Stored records
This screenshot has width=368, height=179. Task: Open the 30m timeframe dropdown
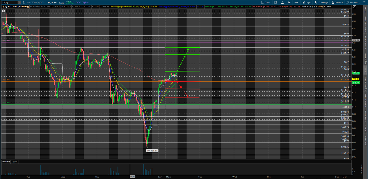click(x=296, y=2)
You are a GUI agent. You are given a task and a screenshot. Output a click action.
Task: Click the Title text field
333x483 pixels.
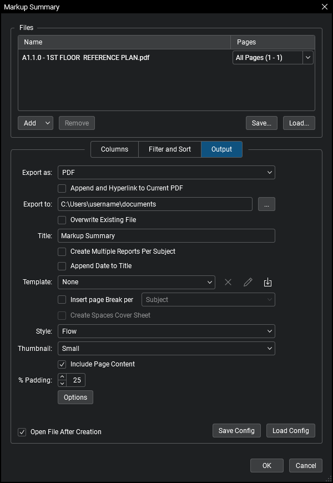[x=167, y=236]
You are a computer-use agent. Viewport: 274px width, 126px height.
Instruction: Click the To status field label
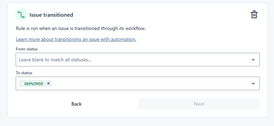tap(24, 73)
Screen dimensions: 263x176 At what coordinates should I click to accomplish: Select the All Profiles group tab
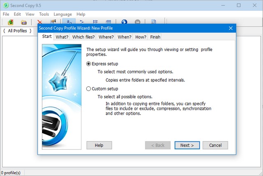pyautogui.click(x=17, y=31)
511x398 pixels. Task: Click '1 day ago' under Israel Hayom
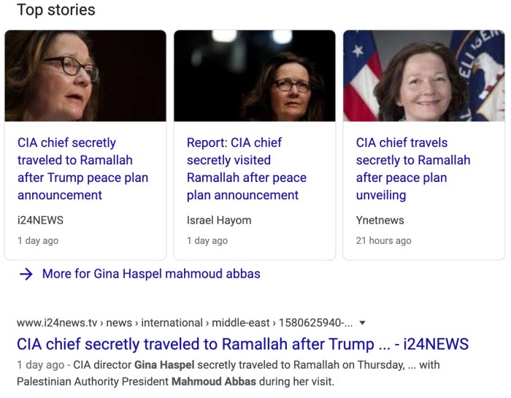tap(207, 240)
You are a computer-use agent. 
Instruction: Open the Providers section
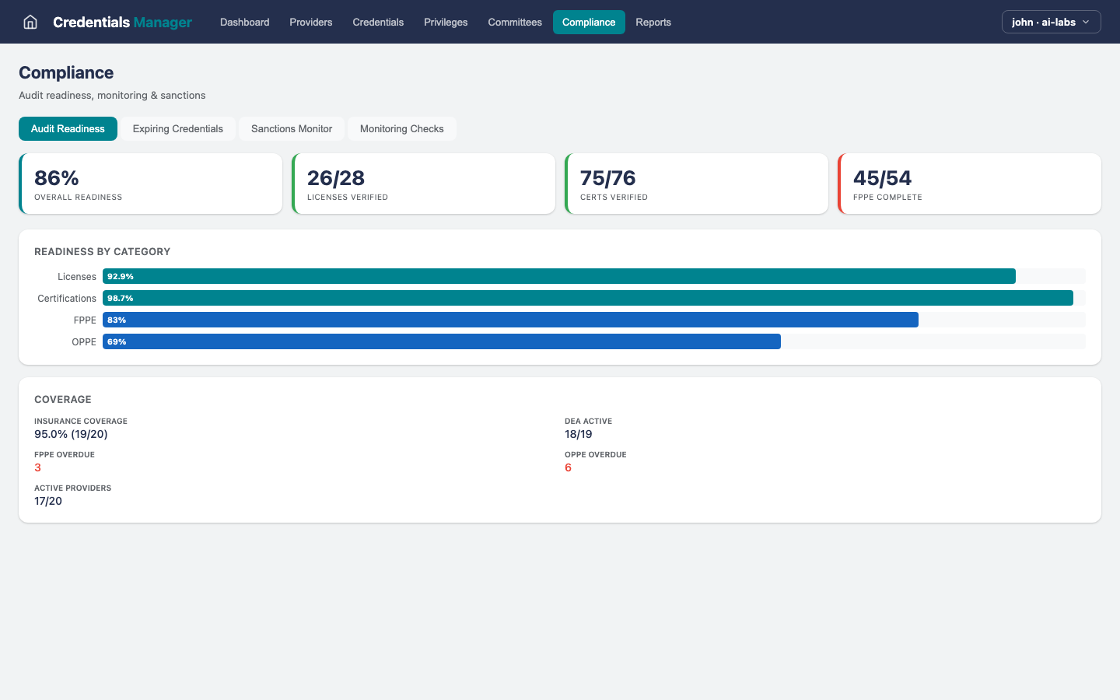click(x=310, y=22)

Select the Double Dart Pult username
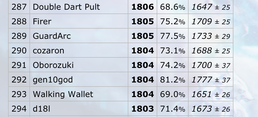[66, 7]
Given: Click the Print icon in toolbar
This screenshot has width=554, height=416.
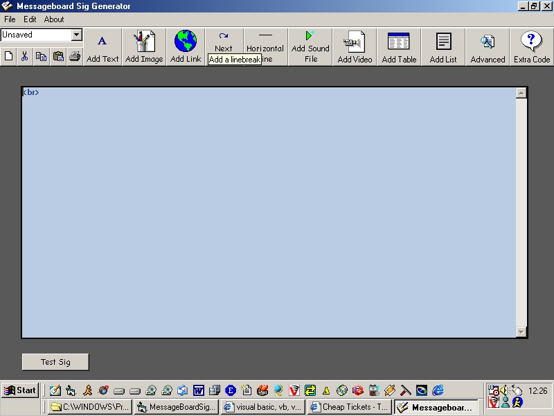Looking at the screenshot, I should (x=75, y=56).
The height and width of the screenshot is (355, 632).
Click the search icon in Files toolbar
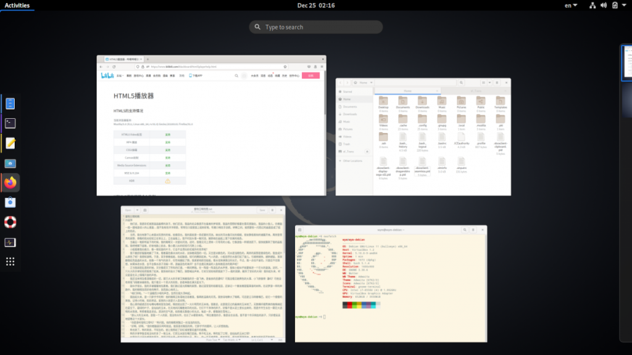coord(462,83)
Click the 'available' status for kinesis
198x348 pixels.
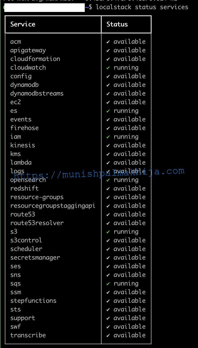(130, 145)
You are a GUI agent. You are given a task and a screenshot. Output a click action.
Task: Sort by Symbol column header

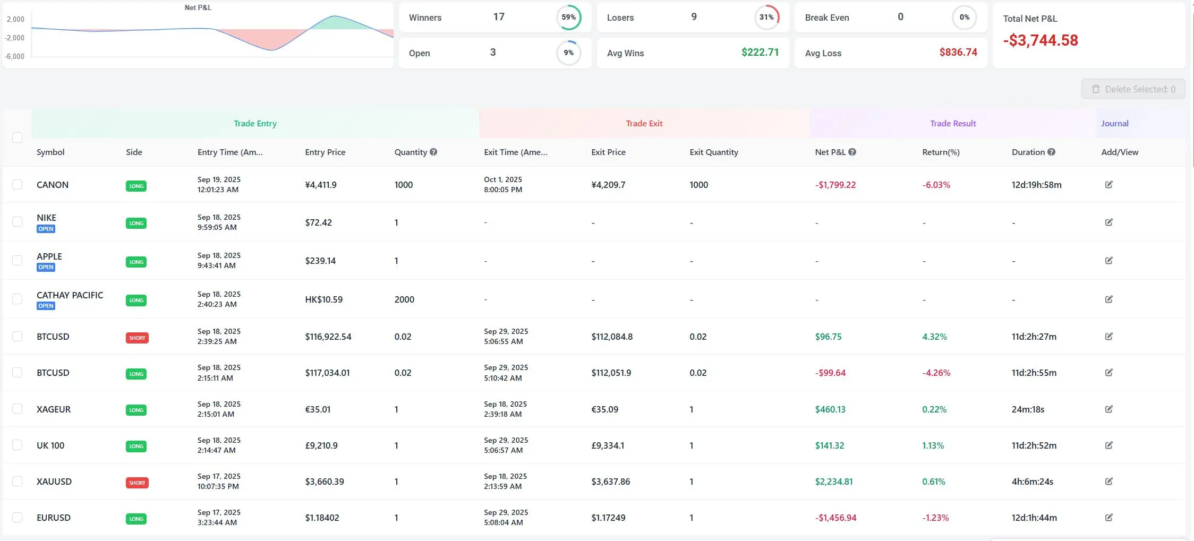click(x=50, y=152)
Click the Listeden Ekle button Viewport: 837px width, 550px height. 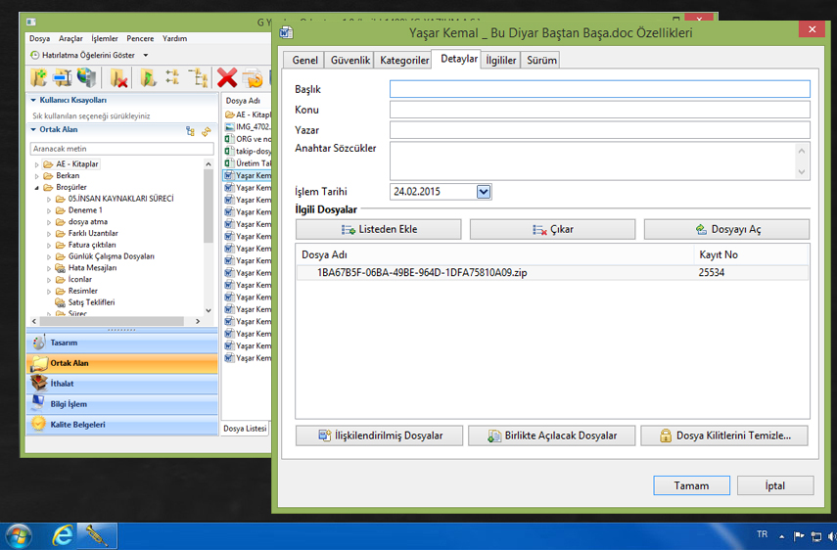pyautogui.click(x=378, y=229)
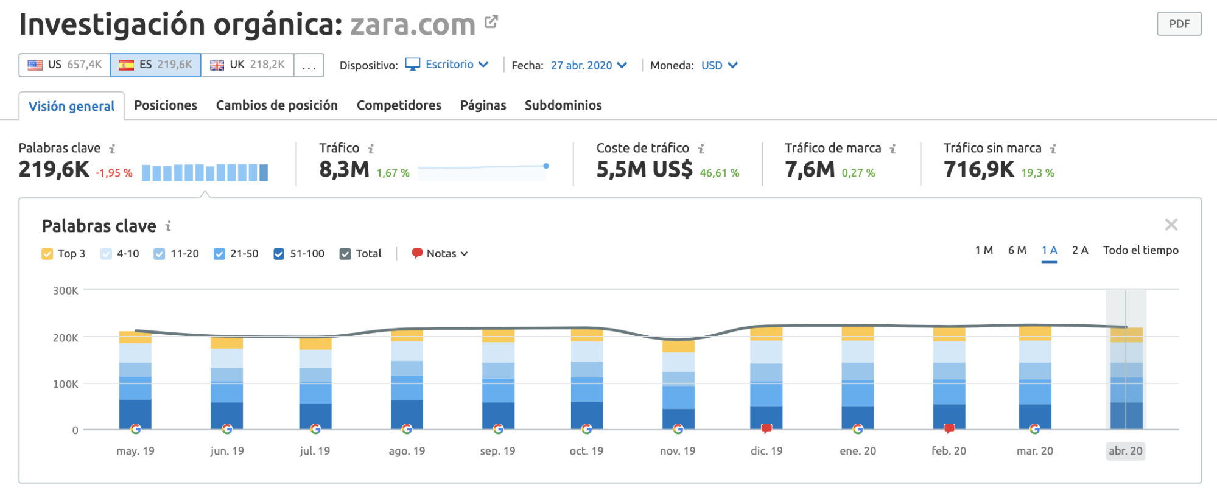
Task: Switch to the Competidores tab
Action: (x=399, y=105)
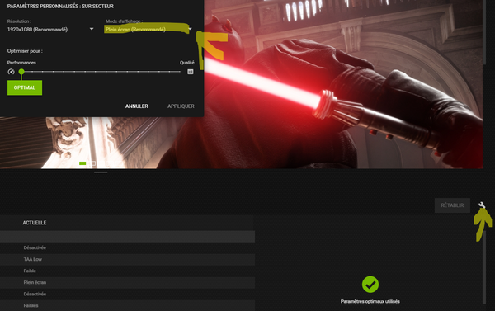Open the custom settings wrench icon
The height and width of the screenshot is (311, 495).
[x=482, y=205]
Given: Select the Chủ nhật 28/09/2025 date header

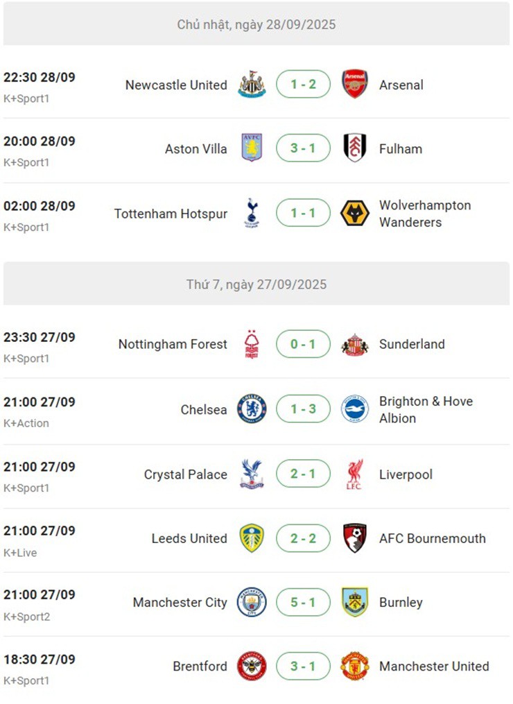Looking at the screenshot, I should tap(257, 24).
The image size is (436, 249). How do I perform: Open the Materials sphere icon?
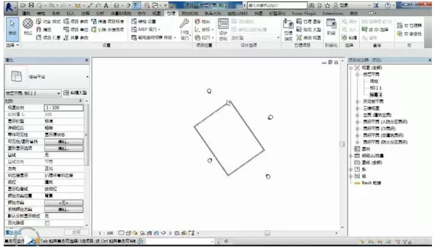(x=28, y=24)
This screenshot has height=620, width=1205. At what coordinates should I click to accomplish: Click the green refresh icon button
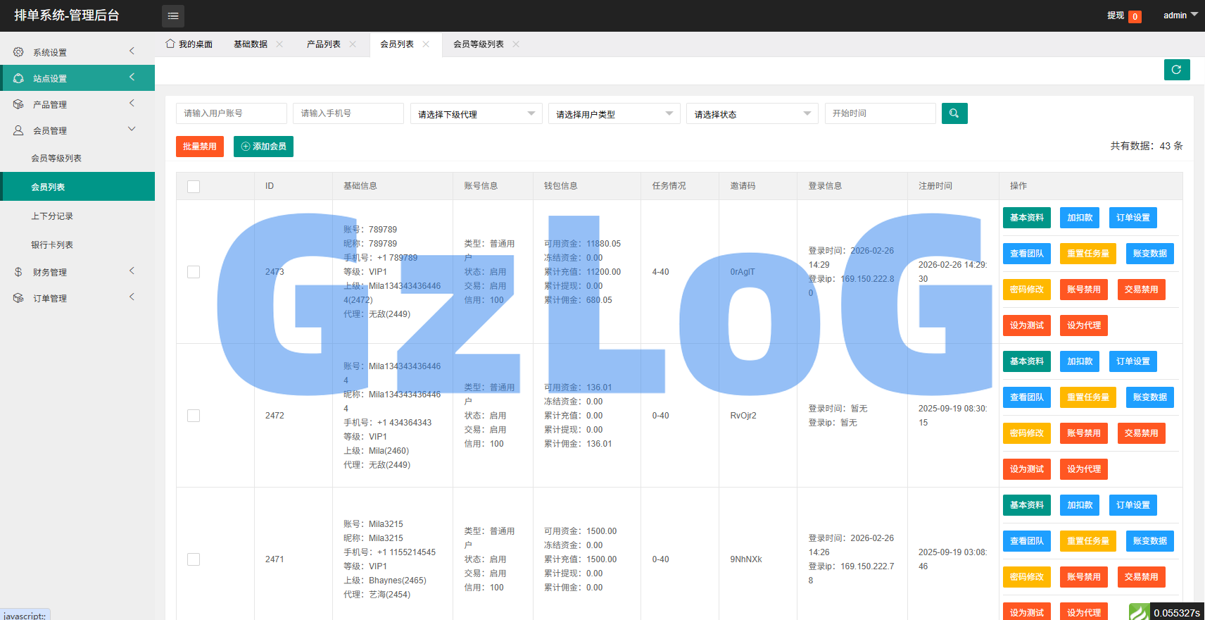(1176, 70)
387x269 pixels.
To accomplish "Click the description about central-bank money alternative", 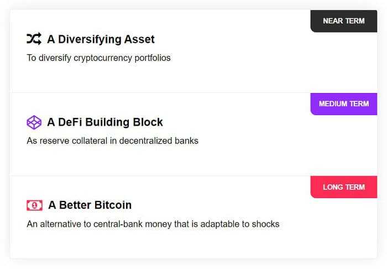I will pyautogui.click(x=153, y=224).
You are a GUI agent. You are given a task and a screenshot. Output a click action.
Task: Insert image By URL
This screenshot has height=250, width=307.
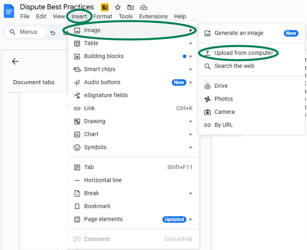(x=223, y=125)
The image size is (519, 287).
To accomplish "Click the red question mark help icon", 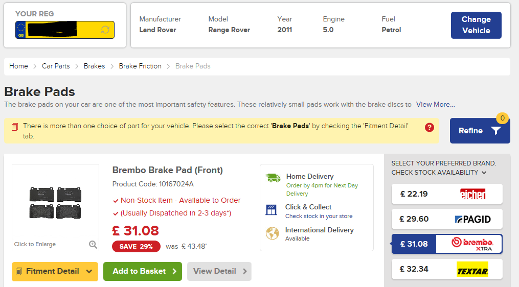I will point(430,127).

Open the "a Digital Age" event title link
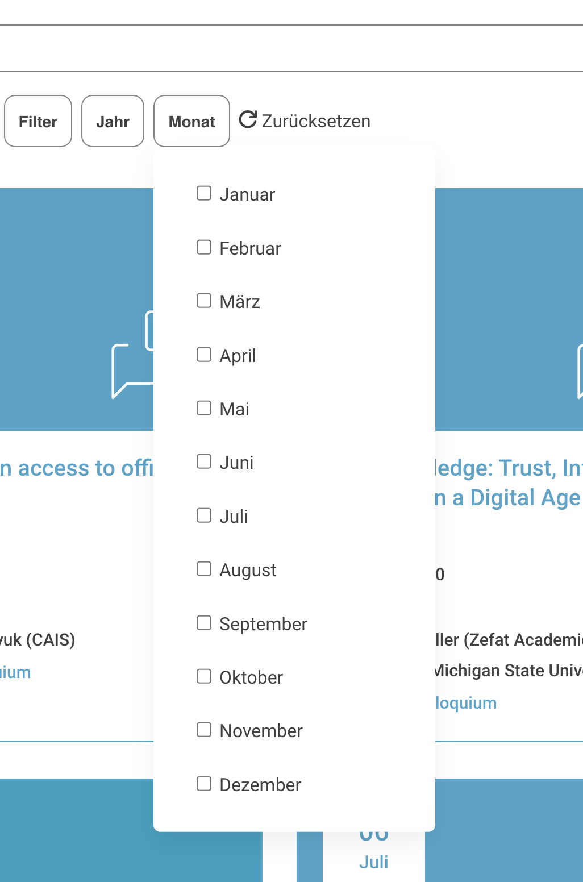508,498
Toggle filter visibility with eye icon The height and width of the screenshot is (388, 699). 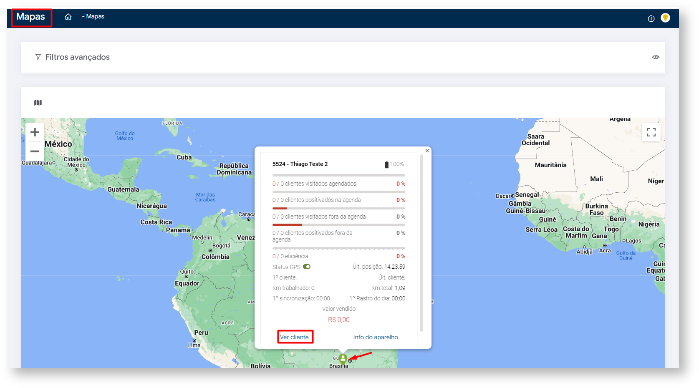coord(656,57)
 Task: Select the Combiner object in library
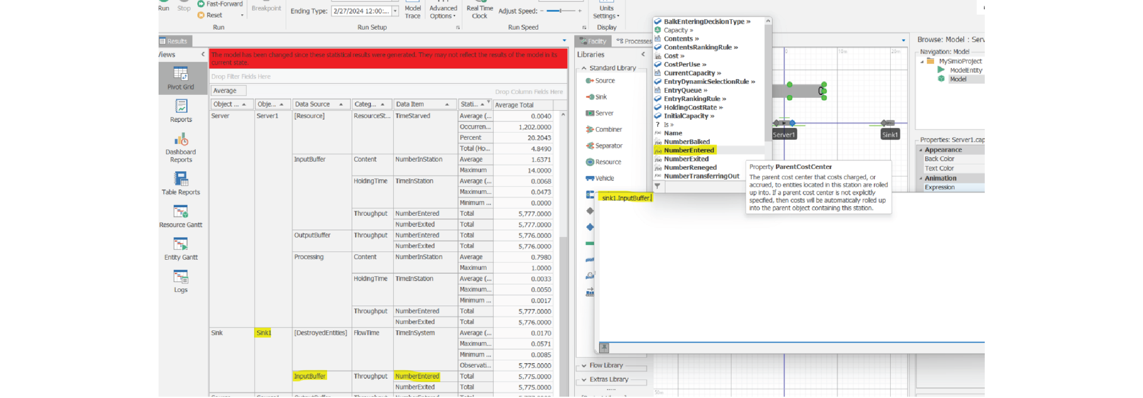[607, 130]
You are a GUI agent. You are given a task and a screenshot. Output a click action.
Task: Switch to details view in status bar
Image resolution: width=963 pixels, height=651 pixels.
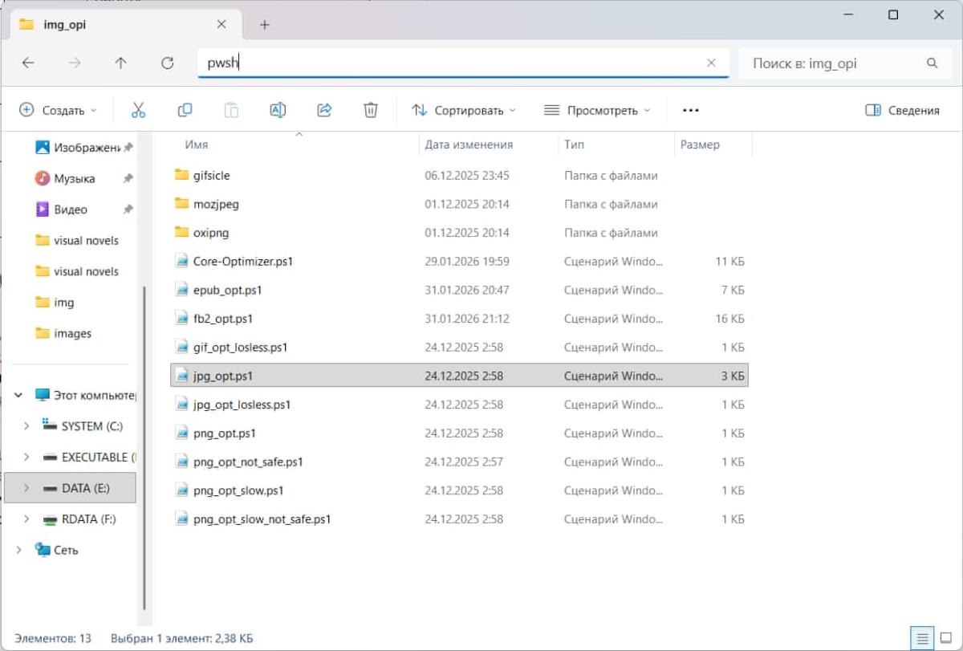coord(921,636)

--- Work task ---
All lines with the string "computer" must be copied from the data.

--- Exercise answer ---
You are a computer-use agent. Viewport: 274px width, 126px height.
You are a computer-use agent. 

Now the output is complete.